# What the task requires
The lines below should be written out again in full, exactly as they are.

# Source material

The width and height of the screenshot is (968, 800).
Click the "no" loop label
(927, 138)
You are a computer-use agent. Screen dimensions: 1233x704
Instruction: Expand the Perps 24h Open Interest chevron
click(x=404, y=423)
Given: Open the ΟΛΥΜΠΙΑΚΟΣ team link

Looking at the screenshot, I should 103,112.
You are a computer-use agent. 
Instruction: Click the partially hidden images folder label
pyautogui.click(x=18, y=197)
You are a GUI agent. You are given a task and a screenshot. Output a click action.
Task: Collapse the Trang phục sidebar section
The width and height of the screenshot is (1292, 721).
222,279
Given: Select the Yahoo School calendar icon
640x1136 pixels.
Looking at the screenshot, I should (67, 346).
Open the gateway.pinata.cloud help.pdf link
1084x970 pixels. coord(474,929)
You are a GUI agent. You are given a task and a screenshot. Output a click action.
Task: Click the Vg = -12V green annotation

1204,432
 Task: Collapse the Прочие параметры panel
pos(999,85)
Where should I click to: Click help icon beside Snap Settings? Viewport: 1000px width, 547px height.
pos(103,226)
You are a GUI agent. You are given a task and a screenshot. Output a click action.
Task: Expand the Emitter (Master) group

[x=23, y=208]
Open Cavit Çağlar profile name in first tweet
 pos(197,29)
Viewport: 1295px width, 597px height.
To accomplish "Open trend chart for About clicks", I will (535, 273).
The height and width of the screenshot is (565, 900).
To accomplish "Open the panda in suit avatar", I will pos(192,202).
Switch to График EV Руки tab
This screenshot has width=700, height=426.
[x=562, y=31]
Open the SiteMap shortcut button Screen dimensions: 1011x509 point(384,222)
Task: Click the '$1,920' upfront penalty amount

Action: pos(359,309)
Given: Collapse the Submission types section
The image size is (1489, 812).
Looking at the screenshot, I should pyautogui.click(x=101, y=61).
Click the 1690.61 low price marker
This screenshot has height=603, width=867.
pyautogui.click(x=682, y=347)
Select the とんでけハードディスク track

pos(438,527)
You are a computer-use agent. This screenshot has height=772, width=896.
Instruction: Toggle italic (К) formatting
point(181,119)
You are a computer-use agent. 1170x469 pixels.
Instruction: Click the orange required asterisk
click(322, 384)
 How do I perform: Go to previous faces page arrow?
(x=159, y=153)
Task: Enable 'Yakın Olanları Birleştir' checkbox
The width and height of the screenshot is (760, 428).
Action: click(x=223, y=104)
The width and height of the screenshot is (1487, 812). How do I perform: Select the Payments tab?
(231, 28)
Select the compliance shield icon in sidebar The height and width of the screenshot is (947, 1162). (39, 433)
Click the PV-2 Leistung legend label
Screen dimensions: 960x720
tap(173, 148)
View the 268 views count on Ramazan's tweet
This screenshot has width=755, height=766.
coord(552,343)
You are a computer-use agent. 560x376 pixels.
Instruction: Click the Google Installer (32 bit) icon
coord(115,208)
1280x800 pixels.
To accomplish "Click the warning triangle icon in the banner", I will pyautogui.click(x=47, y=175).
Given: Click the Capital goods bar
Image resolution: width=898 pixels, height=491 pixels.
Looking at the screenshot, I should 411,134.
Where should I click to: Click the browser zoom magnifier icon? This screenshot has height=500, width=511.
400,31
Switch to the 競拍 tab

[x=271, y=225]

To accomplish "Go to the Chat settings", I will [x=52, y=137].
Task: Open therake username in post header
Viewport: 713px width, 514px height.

# Final answer
The width and height of the screenshot is (968, 800).
Click the "no" loop label
(927, 138)
You are a computer-use agent. Screen dimensions: 1233x704
Instruction: Expand the Perps 24h Open Interest chevron
click(x=404, y=423)
Given: Open the ΟΛΥΜΠΙΑΚΟΣ team link

Looking at the screenshot, I should 103,112.
You are a computer-use agent. 
Instruction: Click the partially hidden images folder label
pyautogui.click(x=18, y=197)
You are a GUI agent. You are given a task and a screenshot. Output a click action.
Task: Collapse the Trang phục sidebar section
The width and height of the screenshot is (1292, 721).
222,279
Given: Select the Yahoo School calendar icon
640x1136 pixels.
Looking at the screenshot, I should (67, 346).
Open the gateway.pinata.cloud help.pdf link
1084x970 pixels. coord(474,929)
You are a GUI agent. You are given a task and a screenshot. Output a click action.
Task: Click the Vg = -12V green annotation

1204,432
 Task: Collapse the Прочие параметры panel
pos(999,85)
Where should I click to: Click help icon beside Snap Settings? Viewport: 1000px width, 547px height.
pos(103,226)
You are a GUI agent. You are given a task and a screenshot. Output a click action.
Task: Expand the Emitter (Master) group

[x=23, y=208]
Open Cavit Çağlar profile name in first tweet
 pos(197,29)
Viewport: 1295px width, 597px height.
To accomplish "Open trend chart for About clicks", I will (535, 273).
The height and width of the screenshot is (565, 900).
To accomplish "Open the panda in suit avatar", I will pos(192,202).
Switch to График EV Руки tab
This screenshot has width=700, height=426.
[x=562, y=31]
Open the SiteMap shortcut button Screen dimensions: 1011x509 point(384,222)
Task: Click the '$1,920' upfront penalty amount

Action: pos(359,309)
Given: Collapse the Submission types section
The image size is (1489, 812).
Looking at the screenshot, I should pyautogui.click(x=101, y=61).
Click the 1690.61 low price marker
This screenshot has height=603, width=867.
pyautogui.click(x=682, y=347)
Select the とんでけハードディスク track

pos(438,527)
You are a computer-use agent. This screenshot has height=772, width=896.
Instruction: Toggle italic (К) formatting
point(181,119)
You are a computer-use agent. 1170x469 pixels.
Instruction: Click the orange required asterisk
click(322, 384)
 How do I perform: Go to previous faces page arrow?
(x=159, y=153)
Task: Enable 'Yakın Olanları Birleştir' checkbox
The width and height of the screenshot is (760, 428).
Action: click(x=223, y=104)
The width and height of the screenshot is (1487, 812). How do I perform: Select the Payments tab?
(231, 28)
Select the compliance shield icon in sidebar The height and width of the screenshot is (947, 1162). (39, 433)
Click the PV-2 Leistung legend label
Screen dimensions: 960x720
tap(173, 148)
View the 268 views count on Ramazan's tweet
This screenshot has width=755, height=766.
coord(552,343)
You are a computer-use agent. 560x376 pixels.
Instruction: Click the Google Installer (32 bit) icon
coord(115,208)
1280x800 pixels.
To accomplish "Click the warning triangle icon in the banner", I will pyautogui.click(x=47, y=175).
Given: Click the Capital goods bar
Image resolution: width=898 pixels, height=491 pixels.
Looking at the screenshot, I should 411,134.
Where should I click to: Click the browser zoom magnifier icon? This screenshot has height=500, width=511.
400,31
Switch to the 競拍 tab

[x=271, y=225]

To accomplish "Go to the Chat settings", I will [x=52, y=137].
Task: Open therake username in post header
Viewport: 713px width, 514px height.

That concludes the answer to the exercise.